## Introduction

Skyrmion, a quasi-particle introduced by Skyrme1, represents topologically protected soliton and is known to emerge in various fields including nuclear physics, optics, liquid crystals, and Bose–Einstein condensation systems. Magnetic skyrmion, stabilized via electron spin2, was firstly demonstrated in B20 compounds3,4, and then observed in various systems5,6 at low temperature.
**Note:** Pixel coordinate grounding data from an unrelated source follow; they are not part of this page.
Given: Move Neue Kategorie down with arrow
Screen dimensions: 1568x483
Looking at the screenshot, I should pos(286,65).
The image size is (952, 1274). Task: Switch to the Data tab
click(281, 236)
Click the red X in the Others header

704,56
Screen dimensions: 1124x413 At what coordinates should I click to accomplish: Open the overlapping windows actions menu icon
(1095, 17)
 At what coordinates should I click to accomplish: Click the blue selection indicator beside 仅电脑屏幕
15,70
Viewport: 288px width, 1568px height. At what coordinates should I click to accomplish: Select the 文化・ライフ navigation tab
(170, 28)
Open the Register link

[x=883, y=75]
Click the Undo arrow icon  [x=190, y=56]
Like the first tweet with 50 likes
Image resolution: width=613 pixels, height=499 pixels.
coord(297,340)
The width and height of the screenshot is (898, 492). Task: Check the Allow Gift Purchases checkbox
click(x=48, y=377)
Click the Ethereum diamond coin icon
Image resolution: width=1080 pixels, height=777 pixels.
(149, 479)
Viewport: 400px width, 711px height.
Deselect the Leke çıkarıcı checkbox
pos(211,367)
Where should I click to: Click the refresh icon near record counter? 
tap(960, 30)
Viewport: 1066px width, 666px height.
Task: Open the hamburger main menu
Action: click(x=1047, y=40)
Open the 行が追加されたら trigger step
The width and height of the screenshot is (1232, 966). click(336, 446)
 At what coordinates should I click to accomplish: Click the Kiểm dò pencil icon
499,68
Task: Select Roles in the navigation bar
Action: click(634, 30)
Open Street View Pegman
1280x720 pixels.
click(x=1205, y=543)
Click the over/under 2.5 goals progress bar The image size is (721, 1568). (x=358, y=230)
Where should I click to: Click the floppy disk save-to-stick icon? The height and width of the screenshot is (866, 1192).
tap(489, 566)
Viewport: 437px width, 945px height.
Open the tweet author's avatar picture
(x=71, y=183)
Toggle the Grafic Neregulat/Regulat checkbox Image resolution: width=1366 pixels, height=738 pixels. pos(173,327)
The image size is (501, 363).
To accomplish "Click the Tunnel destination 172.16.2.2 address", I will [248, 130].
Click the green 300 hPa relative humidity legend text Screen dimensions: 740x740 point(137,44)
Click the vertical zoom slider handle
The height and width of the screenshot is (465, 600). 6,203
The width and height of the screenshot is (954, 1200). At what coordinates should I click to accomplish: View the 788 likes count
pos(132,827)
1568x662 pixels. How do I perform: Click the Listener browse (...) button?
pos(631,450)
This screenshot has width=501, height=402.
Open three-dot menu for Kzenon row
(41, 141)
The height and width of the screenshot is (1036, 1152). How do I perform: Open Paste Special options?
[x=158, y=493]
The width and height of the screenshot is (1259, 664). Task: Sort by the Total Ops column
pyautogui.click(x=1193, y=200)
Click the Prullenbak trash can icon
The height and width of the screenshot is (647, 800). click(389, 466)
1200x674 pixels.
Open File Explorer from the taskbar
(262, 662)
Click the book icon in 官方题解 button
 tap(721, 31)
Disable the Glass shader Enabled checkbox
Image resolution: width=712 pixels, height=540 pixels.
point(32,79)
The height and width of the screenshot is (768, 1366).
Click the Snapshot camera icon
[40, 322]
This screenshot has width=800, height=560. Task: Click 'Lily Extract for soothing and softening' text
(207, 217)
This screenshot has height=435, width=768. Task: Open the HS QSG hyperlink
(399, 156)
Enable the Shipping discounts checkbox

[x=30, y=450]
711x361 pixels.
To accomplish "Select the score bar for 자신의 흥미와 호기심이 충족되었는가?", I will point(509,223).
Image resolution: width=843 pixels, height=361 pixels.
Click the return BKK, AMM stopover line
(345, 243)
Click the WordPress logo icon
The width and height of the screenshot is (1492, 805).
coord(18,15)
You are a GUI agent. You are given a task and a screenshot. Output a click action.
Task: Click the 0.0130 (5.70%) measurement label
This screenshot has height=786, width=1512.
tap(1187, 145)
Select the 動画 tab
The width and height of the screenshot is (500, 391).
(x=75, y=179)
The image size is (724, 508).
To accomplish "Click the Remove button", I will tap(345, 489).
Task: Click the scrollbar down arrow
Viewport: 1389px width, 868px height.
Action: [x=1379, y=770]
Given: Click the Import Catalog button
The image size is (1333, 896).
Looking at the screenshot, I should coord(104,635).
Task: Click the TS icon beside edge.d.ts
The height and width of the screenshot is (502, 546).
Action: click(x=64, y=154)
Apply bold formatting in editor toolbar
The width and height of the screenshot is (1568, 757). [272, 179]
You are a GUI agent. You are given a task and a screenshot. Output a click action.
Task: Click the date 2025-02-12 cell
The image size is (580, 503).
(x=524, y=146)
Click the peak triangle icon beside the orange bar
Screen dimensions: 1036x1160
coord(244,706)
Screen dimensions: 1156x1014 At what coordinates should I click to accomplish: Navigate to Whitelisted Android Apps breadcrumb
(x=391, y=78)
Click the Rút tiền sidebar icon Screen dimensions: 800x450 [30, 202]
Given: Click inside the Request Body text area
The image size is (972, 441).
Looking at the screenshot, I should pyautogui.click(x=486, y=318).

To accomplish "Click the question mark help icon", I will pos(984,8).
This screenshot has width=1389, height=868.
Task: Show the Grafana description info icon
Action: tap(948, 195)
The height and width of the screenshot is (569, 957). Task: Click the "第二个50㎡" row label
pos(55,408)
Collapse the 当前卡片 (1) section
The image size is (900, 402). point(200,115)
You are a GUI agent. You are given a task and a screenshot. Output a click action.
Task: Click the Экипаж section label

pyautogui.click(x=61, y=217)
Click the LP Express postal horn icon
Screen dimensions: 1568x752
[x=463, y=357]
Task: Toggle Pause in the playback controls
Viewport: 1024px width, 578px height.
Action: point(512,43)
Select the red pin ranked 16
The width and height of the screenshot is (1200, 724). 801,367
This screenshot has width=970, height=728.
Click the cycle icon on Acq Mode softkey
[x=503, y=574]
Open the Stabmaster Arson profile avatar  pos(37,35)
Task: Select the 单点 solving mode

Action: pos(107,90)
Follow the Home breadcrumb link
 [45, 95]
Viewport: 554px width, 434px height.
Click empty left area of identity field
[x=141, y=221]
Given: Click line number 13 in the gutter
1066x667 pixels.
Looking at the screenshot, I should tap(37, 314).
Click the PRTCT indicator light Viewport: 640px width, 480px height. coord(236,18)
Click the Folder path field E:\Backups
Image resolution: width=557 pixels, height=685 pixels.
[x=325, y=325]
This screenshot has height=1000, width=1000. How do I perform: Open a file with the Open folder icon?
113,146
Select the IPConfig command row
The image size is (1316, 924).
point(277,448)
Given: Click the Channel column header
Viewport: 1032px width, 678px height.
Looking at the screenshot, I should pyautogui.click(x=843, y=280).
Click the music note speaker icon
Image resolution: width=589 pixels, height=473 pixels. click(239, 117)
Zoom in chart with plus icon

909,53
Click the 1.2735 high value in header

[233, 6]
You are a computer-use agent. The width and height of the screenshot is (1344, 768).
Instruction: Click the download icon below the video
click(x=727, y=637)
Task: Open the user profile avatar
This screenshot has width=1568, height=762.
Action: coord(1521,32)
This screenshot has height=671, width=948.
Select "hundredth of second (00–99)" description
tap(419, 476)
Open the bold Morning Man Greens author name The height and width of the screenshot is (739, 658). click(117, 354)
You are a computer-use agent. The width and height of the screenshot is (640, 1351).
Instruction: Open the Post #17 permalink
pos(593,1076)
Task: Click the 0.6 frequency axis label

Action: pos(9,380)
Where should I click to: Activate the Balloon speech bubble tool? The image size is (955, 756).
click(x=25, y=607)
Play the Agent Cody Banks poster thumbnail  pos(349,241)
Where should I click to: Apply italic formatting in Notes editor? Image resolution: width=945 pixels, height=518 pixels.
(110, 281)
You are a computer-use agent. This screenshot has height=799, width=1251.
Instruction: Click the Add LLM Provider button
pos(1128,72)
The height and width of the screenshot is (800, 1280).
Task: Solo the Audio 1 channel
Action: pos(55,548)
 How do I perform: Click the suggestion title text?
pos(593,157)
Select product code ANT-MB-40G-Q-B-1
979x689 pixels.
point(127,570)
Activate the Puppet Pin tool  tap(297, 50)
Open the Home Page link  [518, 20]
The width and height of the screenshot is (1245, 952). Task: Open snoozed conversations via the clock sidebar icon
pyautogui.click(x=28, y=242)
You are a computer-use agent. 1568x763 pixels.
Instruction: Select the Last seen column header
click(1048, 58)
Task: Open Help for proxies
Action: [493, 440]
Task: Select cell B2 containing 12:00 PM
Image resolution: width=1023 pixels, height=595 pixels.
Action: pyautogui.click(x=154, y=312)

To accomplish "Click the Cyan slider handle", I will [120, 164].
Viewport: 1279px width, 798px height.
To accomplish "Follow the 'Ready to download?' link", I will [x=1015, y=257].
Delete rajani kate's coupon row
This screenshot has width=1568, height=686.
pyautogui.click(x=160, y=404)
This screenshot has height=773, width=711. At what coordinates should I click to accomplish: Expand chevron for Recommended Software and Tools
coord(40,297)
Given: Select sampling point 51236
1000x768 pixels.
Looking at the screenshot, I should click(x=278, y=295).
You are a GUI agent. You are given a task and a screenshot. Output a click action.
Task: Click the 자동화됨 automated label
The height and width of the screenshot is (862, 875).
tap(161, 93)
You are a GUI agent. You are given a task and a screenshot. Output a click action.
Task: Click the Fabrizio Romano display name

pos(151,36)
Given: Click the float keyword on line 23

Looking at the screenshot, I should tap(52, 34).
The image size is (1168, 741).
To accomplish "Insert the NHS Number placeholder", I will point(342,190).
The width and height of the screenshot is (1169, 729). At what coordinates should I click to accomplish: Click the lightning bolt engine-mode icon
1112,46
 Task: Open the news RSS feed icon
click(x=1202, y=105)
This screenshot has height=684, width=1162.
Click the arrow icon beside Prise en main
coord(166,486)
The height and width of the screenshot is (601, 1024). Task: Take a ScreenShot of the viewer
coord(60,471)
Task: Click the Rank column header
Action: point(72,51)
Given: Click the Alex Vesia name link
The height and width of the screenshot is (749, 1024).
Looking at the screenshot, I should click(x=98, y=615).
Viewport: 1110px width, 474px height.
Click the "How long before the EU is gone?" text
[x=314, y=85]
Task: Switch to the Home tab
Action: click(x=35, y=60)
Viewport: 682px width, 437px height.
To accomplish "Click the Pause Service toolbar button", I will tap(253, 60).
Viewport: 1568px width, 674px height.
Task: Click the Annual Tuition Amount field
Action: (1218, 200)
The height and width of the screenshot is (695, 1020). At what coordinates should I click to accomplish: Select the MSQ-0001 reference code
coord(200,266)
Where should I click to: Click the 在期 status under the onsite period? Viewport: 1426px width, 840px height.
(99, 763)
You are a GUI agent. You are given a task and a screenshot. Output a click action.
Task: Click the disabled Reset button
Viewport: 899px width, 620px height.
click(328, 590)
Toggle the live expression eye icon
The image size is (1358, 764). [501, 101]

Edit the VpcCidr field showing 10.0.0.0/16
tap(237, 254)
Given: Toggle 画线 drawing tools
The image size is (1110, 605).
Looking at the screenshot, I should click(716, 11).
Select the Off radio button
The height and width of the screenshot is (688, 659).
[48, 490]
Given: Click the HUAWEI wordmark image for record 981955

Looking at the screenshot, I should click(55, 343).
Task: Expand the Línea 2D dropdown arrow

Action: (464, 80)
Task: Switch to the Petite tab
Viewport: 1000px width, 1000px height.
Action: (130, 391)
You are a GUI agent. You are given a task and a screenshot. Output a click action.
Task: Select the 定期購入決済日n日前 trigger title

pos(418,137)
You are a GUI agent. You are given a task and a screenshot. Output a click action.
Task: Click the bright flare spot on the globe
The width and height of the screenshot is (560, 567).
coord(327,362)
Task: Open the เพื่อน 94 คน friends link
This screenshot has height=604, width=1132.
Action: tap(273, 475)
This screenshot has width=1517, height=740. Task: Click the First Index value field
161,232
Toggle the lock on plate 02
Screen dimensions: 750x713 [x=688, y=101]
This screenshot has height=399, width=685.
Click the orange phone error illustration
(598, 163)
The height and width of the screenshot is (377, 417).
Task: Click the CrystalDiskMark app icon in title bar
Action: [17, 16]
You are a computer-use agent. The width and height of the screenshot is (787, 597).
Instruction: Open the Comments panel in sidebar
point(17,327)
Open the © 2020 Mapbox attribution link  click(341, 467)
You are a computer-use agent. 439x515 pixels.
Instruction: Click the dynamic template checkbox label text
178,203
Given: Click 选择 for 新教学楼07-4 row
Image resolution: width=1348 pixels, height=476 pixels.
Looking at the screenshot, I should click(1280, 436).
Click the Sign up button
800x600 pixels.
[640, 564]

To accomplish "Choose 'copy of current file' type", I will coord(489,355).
It has been revealed that the magnetic skyrmions exhibit a variety of exotic spin-dependent phenomena through an emergent field generated by its topology in real space7,8. Room-temperature magnetic skyrmion has been also observed in heavy metal/ferromagnet heterostructures with broken inversion symmetry, owing to an interfacial Dzyaloshinskii-Moriya interaction (DMI) induced by strong spin-orbit interaction9,10,11,12. The spin-orbit interaction also gives rise to spin-orbit torque (SOT) under in-plane current application, allowing efficient control of the skyrmion11, which shows promise for future spintronic devices13,14,15. However, extensive efforts to realize the skyrmion-based devices such as race-track memory8,13 have delineated fundamental issues. For instance, skyrmion Hall effect (SkHE), a diagonal motion of skyrmion with respect to the current direction via the Magnus force16 owing to the finite topological charge, is an obstacle when one utilizes skyrmions as information carriers moving on a track13. Theoretical studies predicted a SkHE-free motion for antiferromagnetic skyrmions because of the topological charge with opposite sign at each sublattice16,17. Skyrmion in ferrimagnetic alloys have been recently reported18,19,20 and current-induced motion without SkHE is demonstrated at a specific temperature where the angular-momentum is compensated, but not in a fully compensated antiferromagnetic system.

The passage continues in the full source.